# Material provided
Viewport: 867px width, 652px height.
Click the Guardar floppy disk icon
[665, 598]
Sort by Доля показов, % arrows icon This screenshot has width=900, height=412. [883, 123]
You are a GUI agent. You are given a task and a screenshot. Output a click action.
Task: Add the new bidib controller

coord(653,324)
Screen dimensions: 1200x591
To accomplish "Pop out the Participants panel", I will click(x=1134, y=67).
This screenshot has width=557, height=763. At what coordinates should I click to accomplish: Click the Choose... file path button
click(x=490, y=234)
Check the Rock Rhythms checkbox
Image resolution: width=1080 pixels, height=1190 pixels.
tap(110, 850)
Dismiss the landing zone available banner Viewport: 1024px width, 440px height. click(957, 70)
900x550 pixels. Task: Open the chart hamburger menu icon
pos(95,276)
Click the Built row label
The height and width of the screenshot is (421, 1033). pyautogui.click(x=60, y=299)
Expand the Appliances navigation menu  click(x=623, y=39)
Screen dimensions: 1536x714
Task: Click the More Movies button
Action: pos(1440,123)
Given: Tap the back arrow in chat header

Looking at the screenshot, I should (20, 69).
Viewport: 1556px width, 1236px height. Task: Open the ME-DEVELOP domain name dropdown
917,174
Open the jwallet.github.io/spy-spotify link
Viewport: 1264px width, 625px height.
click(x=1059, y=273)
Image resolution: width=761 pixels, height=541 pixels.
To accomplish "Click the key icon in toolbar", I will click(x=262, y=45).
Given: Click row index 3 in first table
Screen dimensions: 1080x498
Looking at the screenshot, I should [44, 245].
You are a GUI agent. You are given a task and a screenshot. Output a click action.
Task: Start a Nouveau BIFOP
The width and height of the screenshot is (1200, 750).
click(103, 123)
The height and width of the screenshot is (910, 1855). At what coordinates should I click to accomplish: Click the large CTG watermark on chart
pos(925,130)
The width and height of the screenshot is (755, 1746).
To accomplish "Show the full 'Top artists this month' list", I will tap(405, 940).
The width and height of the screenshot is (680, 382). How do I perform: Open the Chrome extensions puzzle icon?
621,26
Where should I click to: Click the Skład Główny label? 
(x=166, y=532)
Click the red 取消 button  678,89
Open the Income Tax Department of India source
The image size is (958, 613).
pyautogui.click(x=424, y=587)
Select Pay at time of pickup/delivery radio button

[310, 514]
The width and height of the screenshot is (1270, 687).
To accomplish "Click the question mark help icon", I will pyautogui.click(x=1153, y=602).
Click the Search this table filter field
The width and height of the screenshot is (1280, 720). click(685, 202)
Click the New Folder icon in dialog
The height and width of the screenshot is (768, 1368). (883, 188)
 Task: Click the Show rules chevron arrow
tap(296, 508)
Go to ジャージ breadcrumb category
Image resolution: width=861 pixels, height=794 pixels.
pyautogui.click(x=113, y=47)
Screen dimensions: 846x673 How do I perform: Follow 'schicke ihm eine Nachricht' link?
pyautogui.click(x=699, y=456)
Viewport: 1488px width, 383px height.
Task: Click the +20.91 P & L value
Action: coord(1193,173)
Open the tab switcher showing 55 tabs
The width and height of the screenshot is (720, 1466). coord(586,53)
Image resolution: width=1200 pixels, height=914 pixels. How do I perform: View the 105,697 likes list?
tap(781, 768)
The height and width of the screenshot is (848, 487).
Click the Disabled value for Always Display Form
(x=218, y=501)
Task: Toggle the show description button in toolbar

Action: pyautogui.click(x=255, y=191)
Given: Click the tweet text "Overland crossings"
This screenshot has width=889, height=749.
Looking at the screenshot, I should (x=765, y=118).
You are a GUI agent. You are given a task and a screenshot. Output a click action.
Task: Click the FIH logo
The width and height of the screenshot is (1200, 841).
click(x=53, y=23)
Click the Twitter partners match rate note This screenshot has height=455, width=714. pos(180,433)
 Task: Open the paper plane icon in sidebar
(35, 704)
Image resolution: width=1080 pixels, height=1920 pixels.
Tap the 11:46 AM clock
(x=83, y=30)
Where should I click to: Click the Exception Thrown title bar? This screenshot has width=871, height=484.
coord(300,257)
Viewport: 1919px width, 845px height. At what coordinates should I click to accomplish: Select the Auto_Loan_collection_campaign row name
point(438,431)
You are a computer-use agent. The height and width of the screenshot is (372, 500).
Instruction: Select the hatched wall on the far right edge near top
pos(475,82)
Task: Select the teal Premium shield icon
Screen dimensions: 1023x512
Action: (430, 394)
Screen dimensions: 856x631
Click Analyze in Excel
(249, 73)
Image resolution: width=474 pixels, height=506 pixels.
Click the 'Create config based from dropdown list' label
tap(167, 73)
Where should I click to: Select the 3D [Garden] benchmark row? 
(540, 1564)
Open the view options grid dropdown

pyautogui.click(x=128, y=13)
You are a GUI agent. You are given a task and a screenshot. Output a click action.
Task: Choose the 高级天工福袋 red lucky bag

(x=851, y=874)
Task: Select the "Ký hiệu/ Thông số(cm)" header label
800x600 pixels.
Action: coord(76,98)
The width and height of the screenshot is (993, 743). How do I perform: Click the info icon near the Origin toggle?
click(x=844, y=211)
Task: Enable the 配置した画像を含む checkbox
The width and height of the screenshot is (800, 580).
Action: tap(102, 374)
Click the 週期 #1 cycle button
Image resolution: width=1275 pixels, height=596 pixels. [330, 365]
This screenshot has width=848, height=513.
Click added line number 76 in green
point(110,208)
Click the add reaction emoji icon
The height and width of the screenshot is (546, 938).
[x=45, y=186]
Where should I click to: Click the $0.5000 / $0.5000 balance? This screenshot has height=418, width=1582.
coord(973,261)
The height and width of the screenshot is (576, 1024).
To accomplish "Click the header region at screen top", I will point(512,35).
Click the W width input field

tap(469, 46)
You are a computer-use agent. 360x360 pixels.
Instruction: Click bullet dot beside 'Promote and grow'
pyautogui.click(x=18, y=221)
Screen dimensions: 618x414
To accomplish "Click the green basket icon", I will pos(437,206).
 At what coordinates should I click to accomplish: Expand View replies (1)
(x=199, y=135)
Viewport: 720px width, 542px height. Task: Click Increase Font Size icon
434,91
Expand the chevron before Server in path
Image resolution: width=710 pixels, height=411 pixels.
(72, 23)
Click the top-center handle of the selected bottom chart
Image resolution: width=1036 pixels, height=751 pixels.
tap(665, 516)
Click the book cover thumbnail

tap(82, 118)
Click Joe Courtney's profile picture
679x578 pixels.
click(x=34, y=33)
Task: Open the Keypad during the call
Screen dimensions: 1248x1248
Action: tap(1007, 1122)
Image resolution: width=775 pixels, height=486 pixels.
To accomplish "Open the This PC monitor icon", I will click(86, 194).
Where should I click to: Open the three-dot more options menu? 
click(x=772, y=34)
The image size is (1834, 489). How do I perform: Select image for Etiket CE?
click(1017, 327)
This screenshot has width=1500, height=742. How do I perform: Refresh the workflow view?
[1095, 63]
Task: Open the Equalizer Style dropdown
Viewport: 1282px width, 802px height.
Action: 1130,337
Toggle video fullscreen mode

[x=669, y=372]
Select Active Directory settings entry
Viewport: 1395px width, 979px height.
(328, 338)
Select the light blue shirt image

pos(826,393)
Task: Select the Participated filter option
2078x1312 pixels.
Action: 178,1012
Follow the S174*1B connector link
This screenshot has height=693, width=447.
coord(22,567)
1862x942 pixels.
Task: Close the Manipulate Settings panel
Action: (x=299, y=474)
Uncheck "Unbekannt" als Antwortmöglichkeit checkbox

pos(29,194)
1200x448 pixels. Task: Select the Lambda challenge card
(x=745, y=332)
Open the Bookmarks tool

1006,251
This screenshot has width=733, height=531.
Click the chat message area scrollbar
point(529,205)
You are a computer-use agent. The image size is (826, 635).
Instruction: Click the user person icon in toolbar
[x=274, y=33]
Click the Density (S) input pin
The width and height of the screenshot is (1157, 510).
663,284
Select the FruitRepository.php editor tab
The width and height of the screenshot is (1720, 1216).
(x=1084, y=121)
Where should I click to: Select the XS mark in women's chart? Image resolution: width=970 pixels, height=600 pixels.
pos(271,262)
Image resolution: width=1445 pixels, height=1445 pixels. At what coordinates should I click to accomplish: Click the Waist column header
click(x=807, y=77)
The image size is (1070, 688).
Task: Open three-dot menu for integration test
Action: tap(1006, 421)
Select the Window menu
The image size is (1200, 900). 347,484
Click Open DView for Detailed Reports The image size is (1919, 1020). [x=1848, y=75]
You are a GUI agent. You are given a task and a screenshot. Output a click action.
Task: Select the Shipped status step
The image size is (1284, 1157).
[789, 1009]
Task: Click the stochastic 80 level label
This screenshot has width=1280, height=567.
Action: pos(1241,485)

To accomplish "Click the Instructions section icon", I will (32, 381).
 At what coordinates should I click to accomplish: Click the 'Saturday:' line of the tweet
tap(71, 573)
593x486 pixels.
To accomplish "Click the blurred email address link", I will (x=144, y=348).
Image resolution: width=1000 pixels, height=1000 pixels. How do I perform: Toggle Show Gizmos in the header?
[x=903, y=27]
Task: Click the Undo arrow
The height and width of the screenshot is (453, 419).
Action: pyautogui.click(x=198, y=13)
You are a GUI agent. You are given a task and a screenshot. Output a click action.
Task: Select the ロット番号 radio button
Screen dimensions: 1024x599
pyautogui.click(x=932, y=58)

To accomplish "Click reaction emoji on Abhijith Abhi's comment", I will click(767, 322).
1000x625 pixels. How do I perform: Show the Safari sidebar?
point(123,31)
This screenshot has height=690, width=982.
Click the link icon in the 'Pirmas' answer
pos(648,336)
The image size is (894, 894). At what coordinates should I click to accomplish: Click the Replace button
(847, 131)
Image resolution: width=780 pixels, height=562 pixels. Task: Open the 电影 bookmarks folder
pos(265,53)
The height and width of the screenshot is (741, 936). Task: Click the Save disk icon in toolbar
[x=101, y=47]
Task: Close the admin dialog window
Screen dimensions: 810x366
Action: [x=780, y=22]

# Assignment
When a line above contains the string "reaction", copy that line.

# Solution
Click the add reaction emoji icon
To accomplish "Click reaction emoji on Abhijith Abhi's comment", I will click(767, 322).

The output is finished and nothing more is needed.